Lidar or the highway: New Jersey bill could effectively ban Tesla robotaxis

A proposed New Jersey bill requiring all driverless vehicles to be equipped with lidar could effectively ban Tesla’s robotaxi service in the state, reigniting the decade-old debate over whether cameras alone are sufficient for autonomous driving.

The legislation, first reported by The Verge, mandates that any vehicle operating without a human driver must carry lidar (light detection and ranging) sensors. Tesla’s self-driving system relies exclusively on cameras and computer vision, explicitly rejecting lidar and radar as unnecessary. CEO Elon Musk has called lidar a “crutch” and famously said “anyone relying on lidar is doomed.”

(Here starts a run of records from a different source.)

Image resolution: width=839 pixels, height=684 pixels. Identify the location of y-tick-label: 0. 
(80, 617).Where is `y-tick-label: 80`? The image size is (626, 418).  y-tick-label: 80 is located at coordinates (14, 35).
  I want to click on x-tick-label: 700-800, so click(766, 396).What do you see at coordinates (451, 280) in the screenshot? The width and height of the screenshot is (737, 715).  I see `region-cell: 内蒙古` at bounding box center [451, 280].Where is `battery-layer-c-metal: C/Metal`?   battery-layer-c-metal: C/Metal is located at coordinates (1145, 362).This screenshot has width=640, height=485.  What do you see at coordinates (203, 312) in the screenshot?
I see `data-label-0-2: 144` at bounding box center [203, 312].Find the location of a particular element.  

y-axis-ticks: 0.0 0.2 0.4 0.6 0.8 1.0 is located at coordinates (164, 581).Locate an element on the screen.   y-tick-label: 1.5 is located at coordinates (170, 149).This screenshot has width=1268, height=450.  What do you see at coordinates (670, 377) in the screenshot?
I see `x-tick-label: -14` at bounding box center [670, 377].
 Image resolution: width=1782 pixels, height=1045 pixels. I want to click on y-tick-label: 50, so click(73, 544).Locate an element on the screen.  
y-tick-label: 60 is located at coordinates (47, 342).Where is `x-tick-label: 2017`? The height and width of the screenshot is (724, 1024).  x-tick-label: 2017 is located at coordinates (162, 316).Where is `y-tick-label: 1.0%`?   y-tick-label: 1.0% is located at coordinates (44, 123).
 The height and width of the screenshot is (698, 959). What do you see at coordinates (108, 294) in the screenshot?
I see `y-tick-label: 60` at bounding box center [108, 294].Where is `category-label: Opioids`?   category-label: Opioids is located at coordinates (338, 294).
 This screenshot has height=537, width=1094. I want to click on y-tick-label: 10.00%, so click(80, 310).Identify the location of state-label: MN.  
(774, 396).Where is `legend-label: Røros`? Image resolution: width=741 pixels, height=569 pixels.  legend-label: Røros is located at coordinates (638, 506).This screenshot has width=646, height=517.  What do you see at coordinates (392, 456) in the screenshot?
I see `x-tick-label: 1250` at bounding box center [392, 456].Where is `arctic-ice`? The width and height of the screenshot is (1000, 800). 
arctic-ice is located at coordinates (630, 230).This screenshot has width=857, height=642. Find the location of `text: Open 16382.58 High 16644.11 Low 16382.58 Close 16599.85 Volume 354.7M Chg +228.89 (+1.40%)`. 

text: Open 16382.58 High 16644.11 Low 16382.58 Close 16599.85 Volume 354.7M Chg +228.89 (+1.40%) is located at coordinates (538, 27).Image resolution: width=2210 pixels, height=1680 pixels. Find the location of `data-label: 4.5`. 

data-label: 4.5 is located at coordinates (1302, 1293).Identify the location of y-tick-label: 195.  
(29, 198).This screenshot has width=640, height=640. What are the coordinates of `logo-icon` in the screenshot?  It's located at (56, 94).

The lidar divide. The AV industry has long split on sensor strategy. Waymo, Cruise, and most autonomous vehicle developers use sensor fusion, layering lidar, radar, and cameras so each sensor type compensates for the others’ weaknesses. Lidar provides precise 3D depth mapping regardless of lighting conditions but struggles in heavy rain or snow. Cameras excel at reading signs and traffic lights but fail in glare, darkness, and low-contrast situations.

New Jersey’s bill takes the position that redundancy is a safety requirement, not an option. If passed, Tesla would need to either integrate lidar into its vehicles or suspend robotaxi operations in the state.

Broader implications. The bill arrives as Tesla pushes into commercial robotaxi operations. The company launched paid autonomous rides in Austin, Texas earlier this year using its camera-only system, and has announced plans to expand to additional cities. A patchwork of state-level sensor mandates could complicate that rollout, especially if other states follow New Jersey’s lead.

The AV industry is watching closely. A law requiring lidar would represent the first time a state has codified a specific sensor requirement into autonomous vehicle regulation, moving beyond general safety standards into technology mandates.